ACTIVITY: When you come to the line with "Viewport: 1568px width, 498px height.", begin repeating; continue exactly through the final line of the records and include nothing from before.

........

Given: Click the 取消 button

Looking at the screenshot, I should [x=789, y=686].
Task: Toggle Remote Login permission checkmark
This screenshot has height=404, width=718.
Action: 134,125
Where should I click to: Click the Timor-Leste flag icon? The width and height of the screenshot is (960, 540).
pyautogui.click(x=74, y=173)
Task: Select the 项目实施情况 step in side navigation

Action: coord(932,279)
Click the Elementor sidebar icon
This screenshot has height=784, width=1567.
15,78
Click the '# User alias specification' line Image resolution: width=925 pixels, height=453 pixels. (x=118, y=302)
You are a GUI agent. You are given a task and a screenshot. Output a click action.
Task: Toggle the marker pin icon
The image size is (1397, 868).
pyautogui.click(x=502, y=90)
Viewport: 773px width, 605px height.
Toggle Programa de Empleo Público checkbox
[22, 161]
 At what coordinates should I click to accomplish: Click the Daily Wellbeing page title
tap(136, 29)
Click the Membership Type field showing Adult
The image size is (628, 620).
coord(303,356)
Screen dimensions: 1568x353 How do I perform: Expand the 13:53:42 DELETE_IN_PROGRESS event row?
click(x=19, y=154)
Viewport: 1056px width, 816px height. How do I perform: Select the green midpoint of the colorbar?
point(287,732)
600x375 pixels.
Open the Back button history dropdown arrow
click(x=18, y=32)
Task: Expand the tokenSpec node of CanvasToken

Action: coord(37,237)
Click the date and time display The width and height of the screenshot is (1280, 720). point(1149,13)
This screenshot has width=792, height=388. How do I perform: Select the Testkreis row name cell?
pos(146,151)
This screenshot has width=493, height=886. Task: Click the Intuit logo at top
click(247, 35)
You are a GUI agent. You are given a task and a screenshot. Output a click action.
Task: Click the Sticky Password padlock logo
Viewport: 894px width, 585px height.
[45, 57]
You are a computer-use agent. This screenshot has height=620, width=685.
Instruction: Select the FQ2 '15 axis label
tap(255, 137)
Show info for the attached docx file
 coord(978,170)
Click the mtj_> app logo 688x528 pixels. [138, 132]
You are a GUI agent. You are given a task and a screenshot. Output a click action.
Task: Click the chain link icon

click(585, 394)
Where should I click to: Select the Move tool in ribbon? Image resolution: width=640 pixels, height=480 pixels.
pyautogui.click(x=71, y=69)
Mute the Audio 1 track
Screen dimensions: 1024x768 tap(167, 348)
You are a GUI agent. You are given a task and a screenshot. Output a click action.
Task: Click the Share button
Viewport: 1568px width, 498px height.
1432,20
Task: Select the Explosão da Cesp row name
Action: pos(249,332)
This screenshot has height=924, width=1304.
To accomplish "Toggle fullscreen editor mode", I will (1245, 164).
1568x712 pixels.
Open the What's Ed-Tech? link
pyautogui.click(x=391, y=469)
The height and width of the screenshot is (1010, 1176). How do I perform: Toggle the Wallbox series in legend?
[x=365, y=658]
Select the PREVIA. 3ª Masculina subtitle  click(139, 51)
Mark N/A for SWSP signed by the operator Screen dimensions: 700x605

........

YOUR RESPONSE:
Viewport: 1568px width, 498px height.
1432,20
Task: Select the Explosão da Cesp row name
Action: pos(249,332)
This screenshot has height=924, width=1304.
To accomplish "Toggle fullscreen editor mode", I will (1245, 164).
1568x712 pixels.
Open the What's Ed-Tech? link
pyautogui.click(x=391, y=469)
The height and width of the screenshot is (1010, 1176). How do I perform: Toggle the Wallbox series in legend?
[x=365, y=658]
Select the PREVIA. 3ª Masculina subtitle  click(139, 51)
Mark N/A for SWSP signed by the operator Screen dimensions: 700x605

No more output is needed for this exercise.